> [TEXT TO READ]:
It is released under the Creative Commons License, so is free for you to use, here is a link of it in PDF format http://homepage.mac.com/s_lott/books/oodesign/build-python/latex/BuildingSkillsinOODesign.pdf
I think your problem boils down to the overall design of your classes. Sometimes, though very rarely, you need a whole lot of arguments to initialize, and most of the responses here have detailed other ways of initialization, but in a lot of cases you can break the class up into more easier to handle and less cumbersome classes.
This is similar to the other solutions that iterate through a default dictionary, but it uses a more compact notation:
class MyClass(object):
def __init__(self, **kwargs):
self.__dict__.update(dict(
arg1=123,
arg2=345,
arg3=678,
), **kwargs)
Can you give a more detailed use case ? Maybe a prototype pattern will work:
If there are some similarities in groups of objects, a prototype pattern might help.
Do you have a lot of cases where one population of neurons is just like another except different in some way ? ( i.e. rather than having a small number of discrete classes,
you have a large number of classes that slightly differ from each other. )
Python is a classed based language, but just as you can simulate class based
programming in a prototype based language like Javascript, you can simulate
prototypes by giving your class a CLONE method, that creates a new object and
populates its ivars from the parent. Write the clone method so that keyword parameters
passed to it override the "inherited" parameters, so you can call it with something
like:
new_neuron = old_neuron.clone( branching_length=n1, branching_randomness=r2 )
I have never had to deal with this situation, or this topic. Your description implies to me that you may find, as you develop the design, that there are a number of additional classes that will become relevant - compartment is the most obvious. If these do emerge as classes in their own right, it is probable that some of your parameters become parameters of these additional classes.
You could create a class for your parameters.
Instead passing a bunch of parameters, you pass one class.
In my opinion, in your case the easy solution is to pass higher order objects as parameter.
For example, in your __init__ you have a DendriticTree that uses several arguments from your main class LayerV:
main_apical_dendrite = DendriticTree(
bifibs=apical_bifibs,
first_sec_L=apical_sec1_L,
L_sigma=L_sigma,
L_decrease_factor=ldecf,
first_sec_d=9,
branch_prob=apical_branch_prob
)
Instead of passing these 6 arguments to your LayerV you would pass the DendriticTree object directly (thus saving 5 arguments).
You probably want to have this values accessible everywhere, therefore you will have to save this DendriticTree:
class LayerV(__Cell):
def __init__(self, main_apical_dendrite, ...):
self.main_apical_dendrite = main_apical_dendrite
If you want to have a default value too, you can have:
class LayerV(__Cell):
def __init__(self, main_apical_dendrite=None, ...):
self.main_apical_dendrite = main_apical_dendrite or DendriticTree()

> [MATERIAL PROVIDED]:
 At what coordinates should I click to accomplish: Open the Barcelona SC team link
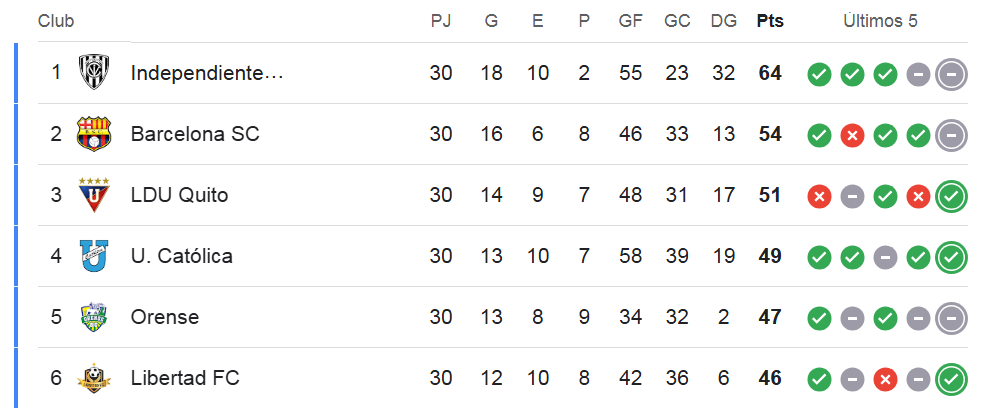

> [EXERCISE]: Rewrite the Python forum text between "In my opinion, in" and "saving 5 arguments).", inclusive, changing "DendriticTree" to "DendriteModel" everywhere it occurs.

> [COMPLETE OUTPUT]:
In my opinion, in your case the easy solution is to pass higher order objects as parameter.
For example, in your __init__ you have a DendriteModel that uses several arguments from your main class LayerV:
main_apical_dendrite = DendriteModel(
bifibs=apical_bifibs,
first_sec_L=apical_sec1_L,
L_sigma=L_sigma,
L_decrease_factor=ldecf,
first_sec_d=9,
branch_prob=apical_branch_prob
)
Instead of passing these 6 arguments to your LayerV you would pass the DendriteModel object directly (thus saving 5 arguments).